▶ What this task involves
What is needed here is an exact transcription of the entries that follow.

▶ Entries supplied
*** Block opens ***
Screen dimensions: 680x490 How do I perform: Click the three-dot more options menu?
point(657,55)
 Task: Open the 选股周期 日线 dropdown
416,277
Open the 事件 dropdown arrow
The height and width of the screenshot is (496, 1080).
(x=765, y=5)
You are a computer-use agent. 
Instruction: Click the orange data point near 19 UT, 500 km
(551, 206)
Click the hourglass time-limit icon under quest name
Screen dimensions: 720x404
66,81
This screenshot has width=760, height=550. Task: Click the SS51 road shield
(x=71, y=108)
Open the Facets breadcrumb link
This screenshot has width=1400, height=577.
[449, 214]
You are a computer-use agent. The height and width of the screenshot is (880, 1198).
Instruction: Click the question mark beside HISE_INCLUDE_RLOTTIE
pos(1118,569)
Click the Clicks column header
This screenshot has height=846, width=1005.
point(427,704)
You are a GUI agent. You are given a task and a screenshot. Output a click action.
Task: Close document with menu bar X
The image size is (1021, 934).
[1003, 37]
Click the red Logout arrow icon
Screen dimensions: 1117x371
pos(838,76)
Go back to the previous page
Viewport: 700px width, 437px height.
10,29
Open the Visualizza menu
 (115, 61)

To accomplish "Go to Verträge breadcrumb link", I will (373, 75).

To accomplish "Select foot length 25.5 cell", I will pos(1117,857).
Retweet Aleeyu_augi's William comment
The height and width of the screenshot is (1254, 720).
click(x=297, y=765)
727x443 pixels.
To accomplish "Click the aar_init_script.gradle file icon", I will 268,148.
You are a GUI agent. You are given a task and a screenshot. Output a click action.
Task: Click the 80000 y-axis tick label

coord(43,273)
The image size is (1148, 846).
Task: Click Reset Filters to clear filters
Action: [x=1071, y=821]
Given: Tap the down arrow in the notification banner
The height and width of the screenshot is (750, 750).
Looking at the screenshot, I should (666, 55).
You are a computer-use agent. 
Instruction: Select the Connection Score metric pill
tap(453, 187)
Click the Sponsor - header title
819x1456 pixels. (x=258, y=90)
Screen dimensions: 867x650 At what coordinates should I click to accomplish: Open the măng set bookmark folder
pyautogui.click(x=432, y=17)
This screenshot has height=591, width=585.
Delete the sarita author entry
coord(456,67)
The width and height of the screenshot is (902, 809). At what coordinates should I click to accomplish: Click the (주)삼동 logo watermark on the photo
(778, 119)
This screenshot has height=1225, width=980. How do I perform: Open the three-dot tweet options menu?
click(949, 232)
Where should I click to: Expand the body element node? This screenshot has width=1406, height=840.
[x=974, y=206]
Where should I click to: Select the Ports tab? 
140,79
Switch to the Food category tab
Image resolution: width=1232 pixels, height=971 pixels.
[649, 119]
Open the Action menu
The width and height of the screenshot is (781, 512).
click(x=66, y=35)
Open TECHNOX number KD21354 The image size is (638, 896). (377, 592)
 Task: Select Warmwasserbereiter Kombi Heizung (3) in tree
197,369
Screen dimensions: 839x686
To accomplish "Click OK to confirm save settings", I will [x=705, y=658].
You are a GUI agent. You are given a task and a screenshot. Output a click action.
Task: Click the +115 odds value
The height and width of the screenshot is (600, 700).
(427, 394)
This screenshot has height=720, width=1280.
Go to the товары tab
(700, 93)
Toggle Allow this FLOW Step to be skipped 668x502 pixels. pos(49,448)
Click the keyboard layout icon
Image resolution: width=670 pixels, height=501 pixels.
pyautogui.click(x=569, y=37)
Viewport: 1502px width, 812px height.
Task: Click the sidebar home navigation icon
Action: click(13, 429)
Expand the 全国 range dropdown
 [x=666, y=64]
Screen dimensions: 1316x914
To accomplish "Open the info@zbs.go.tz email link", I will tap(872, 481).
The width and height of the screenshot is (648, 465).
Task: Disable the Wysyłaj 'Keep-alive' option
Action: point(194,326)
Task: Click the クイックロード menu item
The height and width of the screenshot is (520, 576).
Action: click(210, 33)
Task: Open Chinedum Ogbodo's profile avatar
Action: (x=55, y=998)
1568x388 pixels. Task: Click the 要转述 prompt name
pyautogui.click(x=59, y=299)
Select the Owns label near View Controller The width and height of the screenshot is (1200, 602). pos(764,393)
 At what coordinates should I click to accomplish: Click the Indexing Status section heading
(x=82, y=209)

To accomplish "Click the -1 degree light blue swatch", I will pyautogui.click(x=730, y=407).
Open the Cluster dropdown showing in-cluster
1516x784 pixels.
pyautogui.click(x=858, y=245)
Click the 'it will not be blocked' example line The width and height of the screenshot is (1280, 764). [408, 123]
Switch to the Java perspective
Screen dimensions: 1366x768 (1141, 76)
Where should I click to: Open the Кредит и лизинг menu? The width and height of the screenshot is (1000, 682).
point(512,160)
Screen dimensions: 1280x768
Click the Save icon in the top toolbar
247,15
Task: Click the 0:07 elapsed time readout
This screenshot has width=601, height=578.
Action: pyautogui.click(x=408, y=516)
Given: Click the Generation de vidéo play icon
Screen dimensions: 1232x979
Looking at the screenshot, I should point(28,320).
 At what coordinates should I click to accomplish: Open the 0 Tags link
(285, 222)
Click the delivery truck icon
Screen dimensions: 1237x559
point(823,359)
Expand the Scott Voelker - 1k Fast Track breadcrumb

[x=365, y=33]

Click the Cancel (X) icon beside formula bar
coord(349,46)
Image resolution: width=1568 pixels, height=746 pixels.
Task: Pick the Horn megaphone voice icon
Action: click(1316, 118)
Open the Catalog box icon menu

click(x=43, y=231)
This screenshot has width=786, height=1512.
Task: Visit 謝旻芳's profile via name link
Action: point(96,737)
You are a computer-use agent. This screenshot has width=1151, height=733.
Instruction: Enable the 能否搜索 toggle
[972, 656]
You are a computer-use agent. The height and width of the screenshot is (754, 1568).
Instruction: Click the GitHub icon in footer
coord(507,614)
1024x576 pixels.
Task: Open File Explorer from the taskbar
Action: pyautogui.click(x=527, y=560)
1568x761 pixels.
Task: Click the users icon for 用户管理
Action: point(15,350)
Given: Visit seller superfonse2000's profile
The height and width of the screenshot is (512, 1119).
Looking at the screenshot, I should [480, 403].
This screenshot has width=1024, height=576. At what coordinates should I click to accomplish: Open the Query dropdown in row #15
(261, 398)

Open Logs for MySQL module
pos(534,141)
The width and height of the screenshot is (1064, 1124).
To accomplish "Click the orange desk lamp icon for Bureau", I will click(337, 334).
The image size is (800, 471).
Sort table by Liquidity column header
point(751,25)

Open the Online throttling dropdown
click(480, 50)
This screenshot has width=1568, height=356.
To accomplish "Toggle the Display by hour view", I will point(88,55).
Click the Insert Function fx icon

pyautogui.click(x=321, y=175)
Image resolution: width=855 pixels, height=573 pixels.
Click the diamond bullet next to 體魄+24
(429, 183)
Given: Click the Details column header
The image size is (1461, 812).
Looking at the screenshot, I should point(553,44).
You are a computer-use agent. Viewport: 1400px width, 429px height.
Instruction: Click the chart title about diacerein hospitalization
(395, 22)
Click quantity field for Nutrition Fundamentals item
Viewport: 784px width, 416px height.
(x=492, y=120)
*** Block closes ***
▶ Result
Screen dimensions: 680x490 How do I perform: Click the three-dot more options menu?
point(657,55)
 Task: Open the 选股周期 日线 dropdown
416,277
Open the 事件 dropdown arrow
The height and width of the screenshot is (496, 1080).
(x=765, y=5)
You are a computer-use agent. 
Instruction: Click the orange data point near 19 UT, 500 km
(551, 206)
Click the hourglass time-limit icon under quest name
Screen dimensions: 720x404
66,81
This screenshot has width=760, height=550. Task: Click the SS51 road shield
(x=71, y=108)
Open the Facets breadcrumb link
This screenshot has width=1400, height=577.
[449, 214]
You are a computer-use agent. The height and width of the screenshot is (880, 1198).
Instruction: Click the question mark beside HISE_INCLUDE_RLOTTIE
pos(1118,569)
Click the Clicks column header
This screenshot has height=846, width=1005.
point(427,704)
You are a GUI agent. You are given a task and a screenshot. Output a click action.
Task: Close document with menu bar X
The image size is (1021, 934).
[1003, 37]
Click the red Logout arrow icon
Screen dimensions: 1117x371
pos(838,76)
Go back to the previous page
Viewport: 700px width, 437px height.
10,29
Open the Visualizza menu
 (115, 61)

To accomplish "Go to Verträge breadcrumb link", I will (373, 75).

To accomplish "Select foot length 25.5 cell", I will pos(1117,857).
Retweet Aleeyu_augi's William comment
The height and width of the screenshot is (1254, 720).
click(x=297, y=765)
727x443 pixels.
To accomplish "Click the aar_init_script.gradle file icon", I will 268,148.
You are a GUI agent. You are given a task and a screenshot. Output a click action.
Task: Click the 80000 y-axis tick label

coord(43,273)
The image size is (1148, 846).
Task: Click Reset Filters to clear filters
Action: [x=1071, y=821]
Given: Tap the down arrow in the notification banner
The height and width of the screenshot is (750, 750).
Looking at the screenshot, I should (666, 55).
You are a computer-use agent. 
Instruction: Select the Connection Score metric pill
tap(453, 187)
Click the Sponsor - header title
819x1456 pixels. (x=258, y=90)
Screen dimensions: 867x650 At what coordinates should I click to accomplish: Open the măng set bookmark folder
pyautogui.click(x=432, y=17)
This screenshot has height=591, width=585.
Delete the sarita author entry
coord(456,67)
The width and height of the screenshot is (902, 809). At what coordinates should I click to accomplish: Click the (주)삼동 logo watermark on the photo
(778, 119)
This screenshot has height=1225, width=980. How do I perform: Open the three-dot tweet options menu?
click(949, 232)
Where should I click to: Expand the body element node? This screenshot has width=1406, height=840.
[x=974, y=206]
Where should I click to: Select the Ports tab? 
140,79
Switch to the Food category tab
Image resolution: width=1232 pixels, height=971 pixels.
[649, 119]
Open the Action menu
The width and height of the screenshot is (781, 512).
click(x=66, y=35)
Open TECHNOX number KD21354 The image size is (638, 896). (377, 592)
 Task: Select Warmwasserbereiter Kombi Heizung (3) in tree
197,369
Screen dimensions: 839x686
To accomplish "Click OK to confirm save settings", I will [x=705, y=658].
You are a GUI agent. You are given a task and a screenshot. Output a click action.
Task: Click the +115 odds value
The height and width of the screenshot is (600, 700).
(427, 394)
This screenshot has height=720, width=1280.
Go to the товары tab
(700, 93)
Toggle Allow this FLOW Step to be skipped 668x502 pixels. pos(49,448)
Click the keyboard layout icon
Image resolution: width=670 pixels, height=501 pixels.
pyautogui.click(x=569, y=37)
Viewport: 1502px width, 812px height.
Task: Click the sidebar home navigation icon
Action: click(13, 429)
Expand the 全国 range dropdown
 [x=666, y=64]
Screen dimensions: 1316x914
To accomplish "Open the info@zbs.go.tz email link", I will tap(872, 481).
The width and height of the screenshot is (648, 465).
Task: Disable the Wysyłaj 'Keep-alive' option
Action: point(194,326)
Task: Click the クイックロード menu item
The height and width of the screenshot is (520, 576).
Action: click(210, 33)
Task: Open Chinedum Ogbodo's profile avatar
Action: (x=55, y=998)
1568x388 pixels. Task: Click the 要转述 prompt name
pyautogui.click(x=59, y=299)
Select the Owns label near View Controller The width and height of the screenshot is (1200, 602). pos(764,393)
 At what coordinates should I click to accomplish: Click the Indexing Status section heading
(x=82, y=209)

To accomplish "Click the -1 degree light blue swatch", I will pyautogui.click(x=730, y=407).
Open the Cluster dropdown showing in-cluster
1516x784 pixels.
pyautogui.click(x=858, y=245)
Click the 'it will not be blocked' example line The width and height of the screenshot is (1280, 764). [408, 123]
Switch to the Java perspective
Screen dimensions: 1366x768 (1141, 76)
Where should I click to: Open the Кредит и лизинг menu? The width and height of the screenshot is (1000, 682).
point(512,160)
Screen dimensions: 1280x768
Click the Save icon in the top toolbar
247,15
Task: Click the 0:07 elapsed time readout
This screenshot has width=601, height=578.
Action: pyautogui.click(x=408, y=516)
Given: Click the Generation de vidéo play icon
Screen dimensions: 1232x979
Looking at the screenshot, I should point(28,320).
 At what coordinates should I click to accomplish: Open the 0 Tags link
(285, 222)
Click the delivery truck icon
Screen dimensions: 1237x559
point(823,359)
Expand the Scott Voelker - 1k Fast Track breadcrumb

[x=365, y=33]

Click the Cancel (X) icon beside formula bar
coord(349,46)
Image resolution: width=1568 pixels, height=746 pixels.
Task: Pick the Horn megaphone voice icon
Action: click(1316, 118)
Open the Catalog box icon menu

click(x=43, y=231)
This screenshot has width=786, height=1512.
Task: Visit 謝旻芳's profile via name link
Action: point(96,737)
You are a computer-use agent. This screenshot has width=1151, height=733.
Instruction: Enable the 能否搜索 toggle
[972, 656]
You are a computer-use agent. The height and width of the screenshot is (754, 1568).
Instruction: Click the GitHub icon in footer
coord(507,614)
1024x576 pixels.
Task: Open File Explorer from the taskbar
Action: pyautogui.click(x=527, y=560)
1568x761 pixels.
Task: Click the users icon for 用户管理
Action: point(15,350)
Given: Visit seller superfonse2000's profile
The height and width of the screenshot is (512, 1119).
Looking at the screenshot, I should [480, 403].
This screenshot has width=1024, height=576. At what coordinates should I click to accomplish: Open the Query dropdown in row #15
(261, 398)

Open Logs for MySQL module
pos(534,141)
The width and height of the screenshot is (1064, 1124).
To accomplish "Click the orange desk lamp icon for Bureau", I will click(337, 334).
The image size is (800, 471).
Sort table by Liquidity column header
point(751,25)

Open the Online throttling dropdown
click(480, 50)
This screenshot has width=1568, height=356.
To accomplish "Toggle the Display by hour view", I will point(88,55).
Click the Insert Function fx icon

pyautogui.click(x=321, y=175)
Image resolution: width=855 pixels, height=573 pixels.
Click the diamond bullet next to 體魄+24
(429, 183)
Given: Click the Details column header
The image size is (1461, 812).
Looking at the screenshot, I should point(553,44).
You are a computer-use agent. Viewport: 1400px width, 429px height.
Instruction: Click the chart title about diacerein hospitalization
(395, 22)
Click quantity field for Nutrition Fundamentals item
Viewport: 784px width, 416px height.
(x=492, y=120)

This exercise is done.